(What is asked):
1. In the Alice Marie page, which singer and song does the first musical memory involve?
2. Reproduce the passage of the Alice Marie page between "for me  Not" and "by the hand.", inclusive, word for word.

(Page extract):

- - - -

ALICE MARIE

*How has music inspired you?
*Who are your musical inspirations?

*Has music helped you through a difficult or traumatic time in your life?

My first musical memory was riding along in the backseat of my mother's
Plymouth hearing Minnie Riperton coo "Loving You," and even if I wasn't old
enough to articulate wistfulness and desire, I was able to feel that in her
voice. My kindergarten soul somehow grasped that music speaks in a
 language that's not age-restricted! And later when I was seven and having a
difficult, confusing year, Olivia Newton-John's records were a refuge for
me. Not just Grease (although that introduced me to her), but her whole
catalogue, whose lyrics I transcribed religiously and quite erroneously, I
might add! Words were obviously important to me then and they've only
 become more so.

Later on, Stevie Nicks, Kate Bush, and Tori Amos would be key "mentors"
 for me  Not to say chaps like Sting, Bryan Ferry, Neil and Tim Finn, and
 Vivaldi weren't on my radar, but the women definitely called out to me and
 took me by the hand.

*Are there any CD's or songs which are meaningful to you?

- - - -

(Dataset extract):

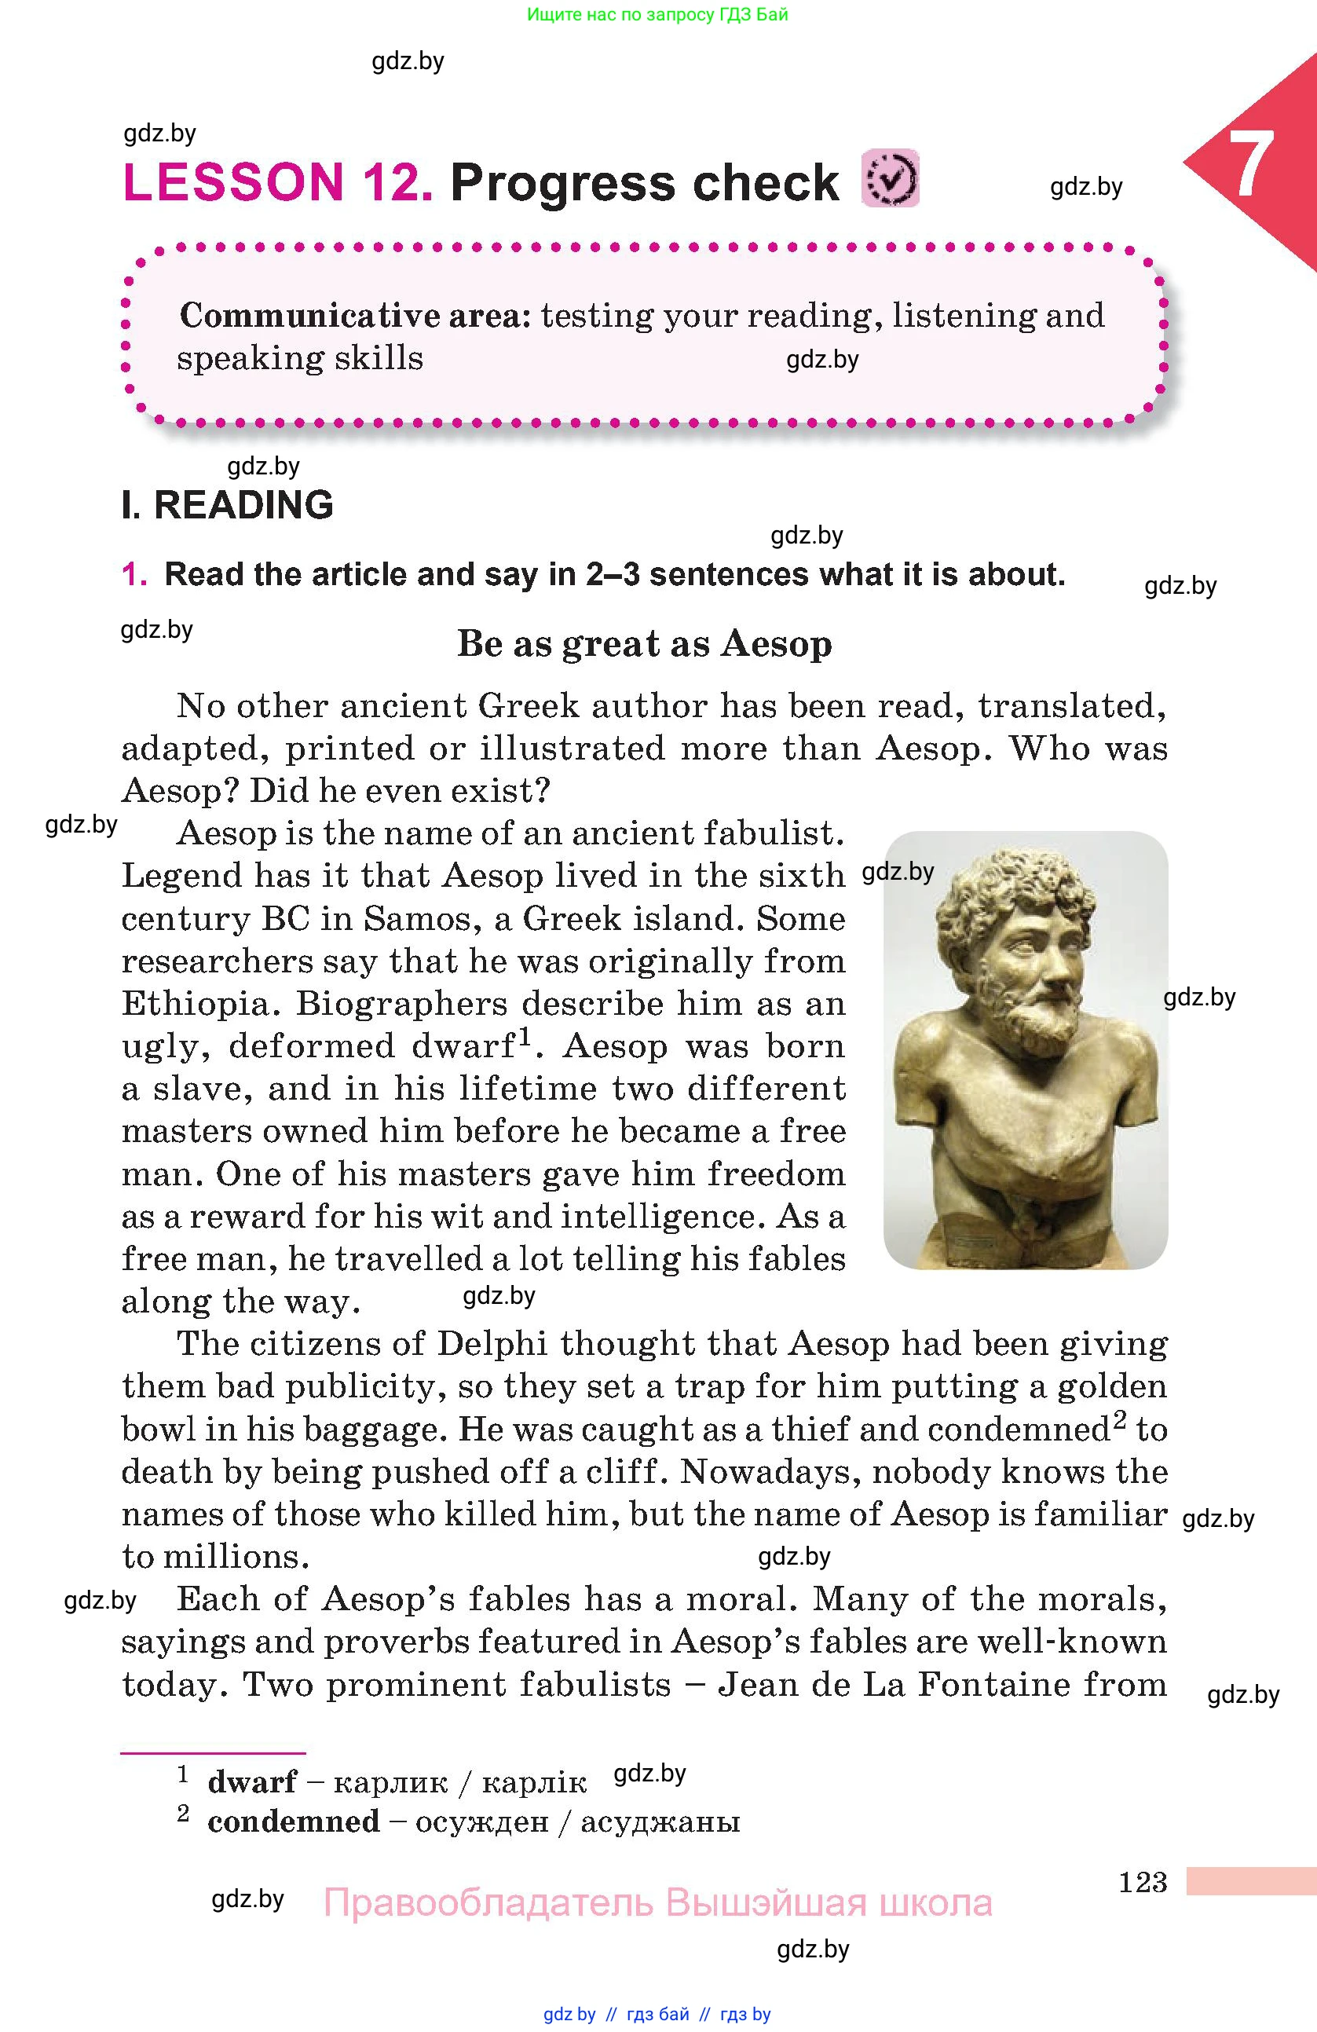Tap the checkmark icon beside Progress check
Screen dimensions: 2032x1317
891,178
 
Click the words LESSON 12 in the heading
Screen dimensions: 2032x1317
277,183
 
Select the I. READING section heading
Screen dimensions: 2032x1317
227,504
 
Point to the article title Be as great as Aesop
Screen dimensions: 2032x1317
645,644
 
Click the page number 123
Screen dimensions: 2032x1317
1142,1882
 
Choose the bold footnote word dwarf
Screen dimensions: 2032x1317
252,1782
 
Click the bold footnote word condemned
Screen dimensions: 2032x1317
294,1822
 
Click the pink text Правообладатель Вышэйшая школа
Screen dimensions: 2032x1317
657,1903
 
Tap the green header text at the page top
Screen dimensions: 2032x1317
657,14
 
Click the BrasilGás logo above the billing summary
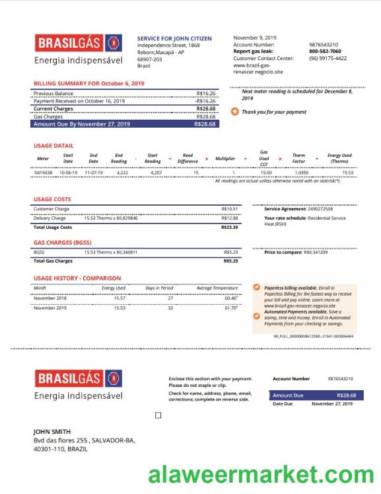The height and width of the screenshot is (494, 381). (79, 44)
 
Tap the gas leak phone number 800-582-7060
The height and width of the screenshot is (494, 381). (325, 52)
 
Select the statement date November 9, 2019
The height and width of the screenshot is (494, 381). (255, 38)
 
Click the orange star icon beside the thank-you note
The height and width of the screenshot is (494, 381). (235, 112)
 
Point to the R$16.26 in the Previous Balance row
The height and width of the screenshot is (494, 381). (206, 94)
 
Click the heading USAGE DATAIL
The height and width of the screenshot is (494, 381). (53, 145)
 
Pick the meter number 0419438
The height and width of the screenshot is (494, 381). (43, 173)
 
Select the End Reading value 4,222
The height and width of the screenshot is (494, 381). (122, 173)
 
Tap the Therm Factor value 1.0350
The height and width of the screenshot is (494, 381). (301, 173)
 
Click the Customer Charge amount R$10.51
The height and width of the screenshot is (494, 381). (229, 209)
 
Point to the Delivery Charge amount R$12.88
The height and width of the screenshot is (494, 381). (229, 218)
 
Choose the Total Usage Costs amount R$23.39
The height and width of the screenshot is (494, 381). (229, 227)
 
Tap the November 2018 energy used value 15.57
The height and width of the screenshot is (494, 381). (120, 298)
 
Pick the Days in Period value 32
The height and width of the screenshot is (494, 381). (170, 308)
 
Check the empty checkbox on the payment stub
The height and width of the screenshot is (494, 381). (158, 415)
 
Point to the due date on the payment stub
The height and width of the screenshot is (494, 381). (332, 403)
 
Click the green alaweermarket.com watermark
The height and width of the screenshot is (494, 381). (261, 475)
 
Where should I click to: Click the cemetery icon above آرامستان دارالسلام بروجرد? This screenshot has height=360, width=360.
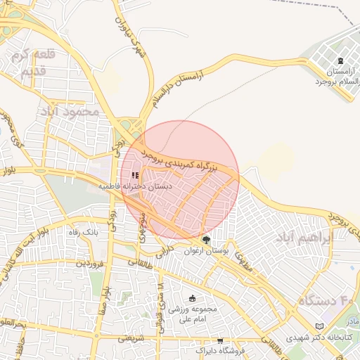[x=341, y=61]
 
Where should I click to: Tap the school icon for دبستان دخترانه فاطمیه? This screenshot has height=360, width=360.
[x=134, y=175]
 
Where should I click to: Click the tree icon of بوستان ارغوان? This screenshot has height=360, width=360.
[x=205, y=240]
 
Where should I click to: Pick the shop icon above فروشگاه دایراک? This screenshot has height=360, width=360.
[x=221, y=340]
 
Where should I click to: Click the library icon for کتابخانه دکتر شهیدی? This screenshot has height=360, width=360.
[x=320, y=326]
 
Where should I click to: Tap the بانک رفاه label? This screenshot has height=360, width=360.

- - - -

(In response):
1. Minnie Riperton singing "Loving You."

2.
for me  Not to say chaps like Sting, Bryan Ferry, Neil and Tim Finn, and
 Vivaldi weren't on my radar, but the women definitely called out to me and
 took me by the hand.